Reading what you said was a bit like watching a heroin addict throw away his needles. Salute.
 
arg-fallbackName="irmerk"/>
figure9 said:
But also, disregarding the evolution, is it hard to believe that a higher being tested over hundreds of years what worked and didn't work? I know that sounds ridiculous, but I think about that a lot too. Same way with the big bang, I believe in it, but scientists do not know what came before the big bang correct? So is it possible a god could have caused the big bang? Being that everything couldn't have came from nothing due to the law of conservation of mass right? And if energy is mass times the speed of light squared, then is it possible to say that the original mass to create the big bang was a god? And that it re-arranged and form new particles? And again, I know that probably sounds ridiculous, but it's just something I've always thought about. Of course saying that is just naming something God and saying that's why it happened. The only real difference is that you can either say the universe was of random or that it had a reason.
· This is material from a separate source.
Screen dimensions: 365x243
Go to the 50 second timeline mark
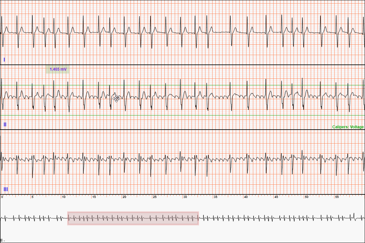click(306, 197)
For me, and hopefully most other people, the whole concept of possibly being able to attribute anything to a God kind of discredits itself. Like EnDSchultz has said, you can try and put the label of God anywhere, but it is all just confirmation bias. Everywhere you look you can find some crazy coincidence and conclude it was possible a God did it. Well, after time, this turns out to contradict itself and really become meaningless. There is no point in trying to pin the God on the idea.
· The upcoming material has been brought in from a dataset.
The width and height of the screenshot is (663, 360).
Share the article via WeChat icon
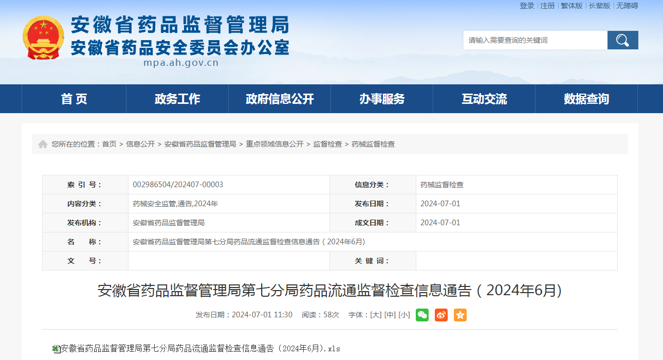(x=422, y=315)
It is amazing to me when I try to think about how fascinating everything in my room, my building, the campus, the town, the planet and even the universe is. It awes with having developed over billions of years; on this planet rocks were all there were billions of years ago - and look now! Just reveling at the marvel of nature seems way more interesting than believing some really messed up character of a God did it in a week. So, really, I think the creationists claim of "Evilutionists" thinking the universe and Earth and life just happened is wrong; it is the other way around, and oh, how sad it is...
 
arg-fallbackName="Xulld"/>
There is nothing Random about the formation of galaxies, nothing random about organic chemistry, there is nothing random about survivals selection of genes. (perhaps parts are based on some random factors, but do not themselves arise randomly)

Perhaps there was something random about the fundamental properties of the constants of particles and forces.
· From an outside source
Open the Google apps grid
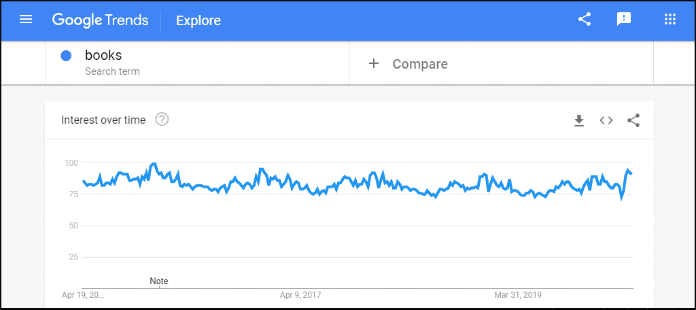 click(x=669, y=19)
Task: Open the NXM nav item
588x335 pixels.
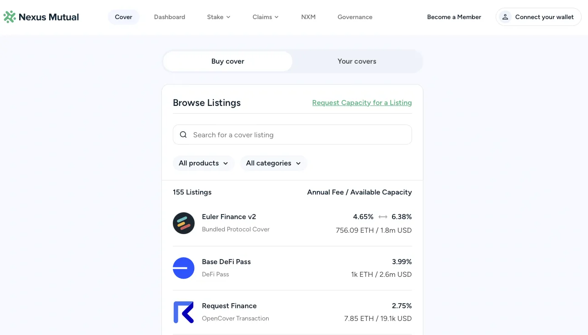Action: [x=308, y=17]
But perhaps not, just becuase we cannot currently fathom a universe creating mechanism does not mean we must propose magic as its source.

I think the more you know, the more objective you are forced to become.

I found books such as The First Three minutes by Stephen Wienburg to be helpful. We can certainly allow our imaginations to guide our research, I have great respect for Michio Kaku even though he really gets out there sometimes, but what is possible is not necessarily what is, that is what we must always realize. That is the purpose of science to sort through the possible and find and detail the actual.